Print the rows below verbatim, every line, and leave out the pictures.

Element and text location data:
——
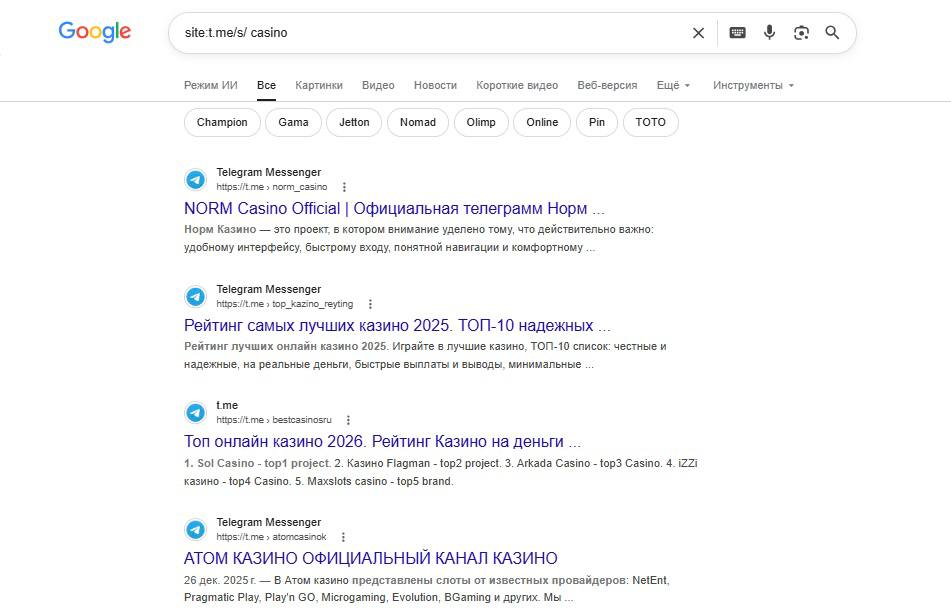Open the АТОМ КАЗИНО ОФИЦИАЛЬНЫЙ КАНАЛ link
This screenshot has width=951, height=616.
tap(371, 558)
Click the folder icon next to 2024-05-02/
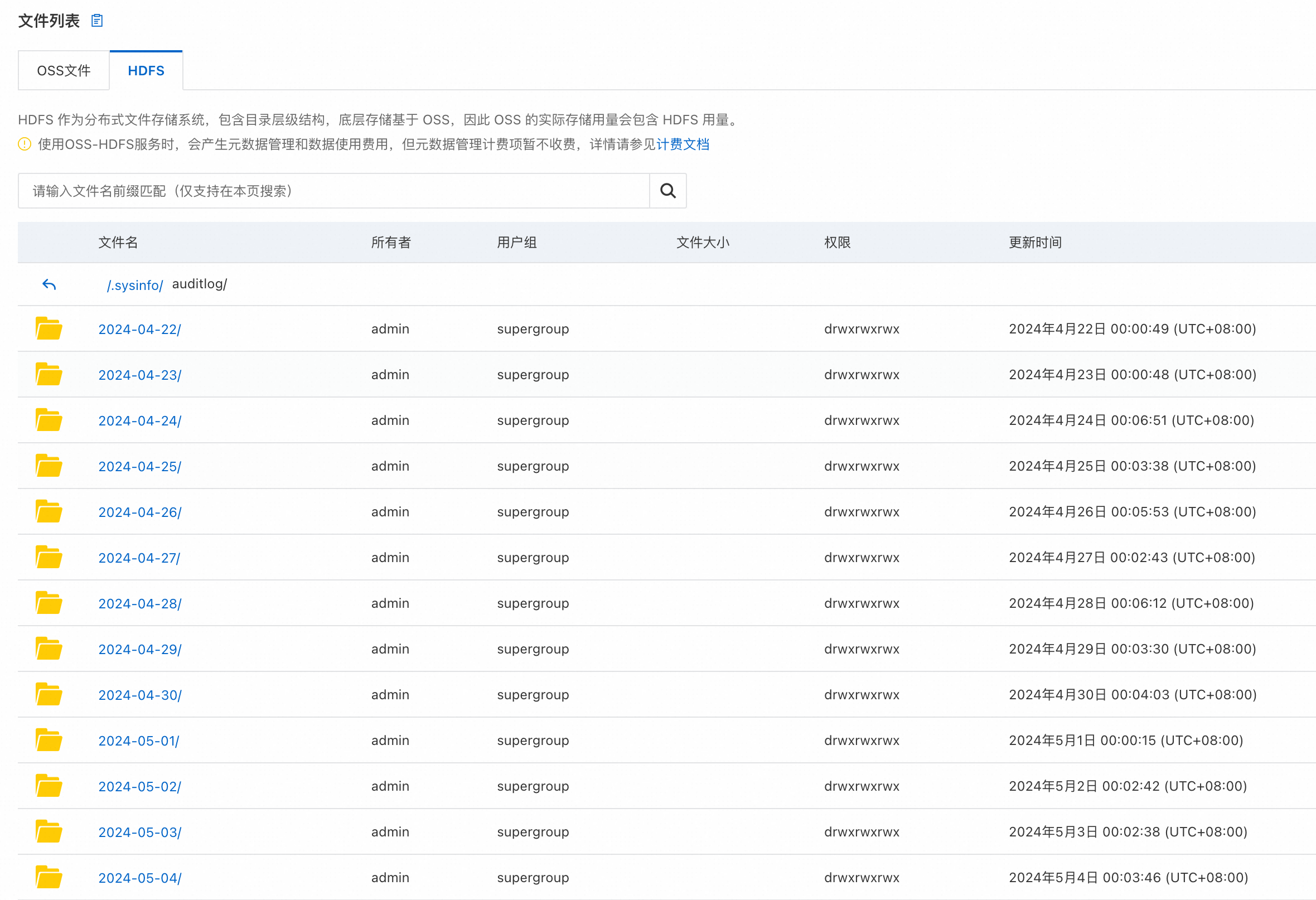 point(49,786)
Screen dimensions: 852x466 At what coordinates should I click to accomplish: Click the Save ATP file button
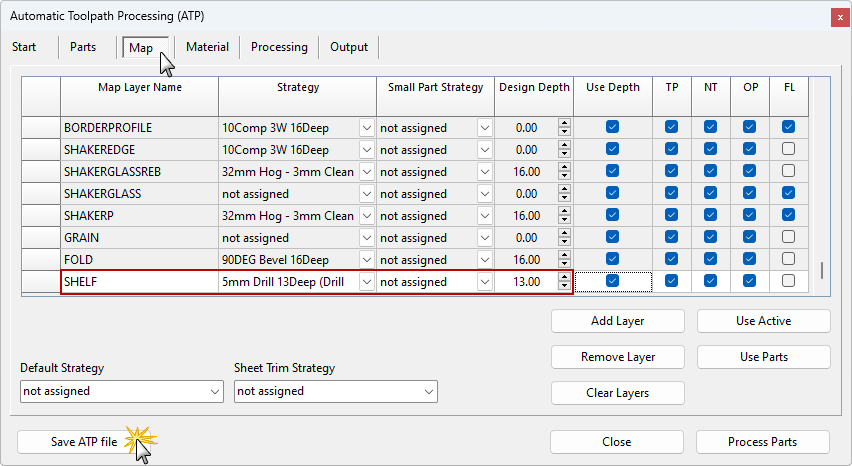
——
Result =
Open the АТОМ КАЗИНО ОФИЦИАЛЬНЫЙ КАНАЛ link
This screenshot has width=951, height=616.
tap(371, 558)
Click the folder icon next to 2024-05-02/
 point(49,786)
Screen dimensions: 852x466 At what coordinates should I click to accomplish: Click the Save ATP file button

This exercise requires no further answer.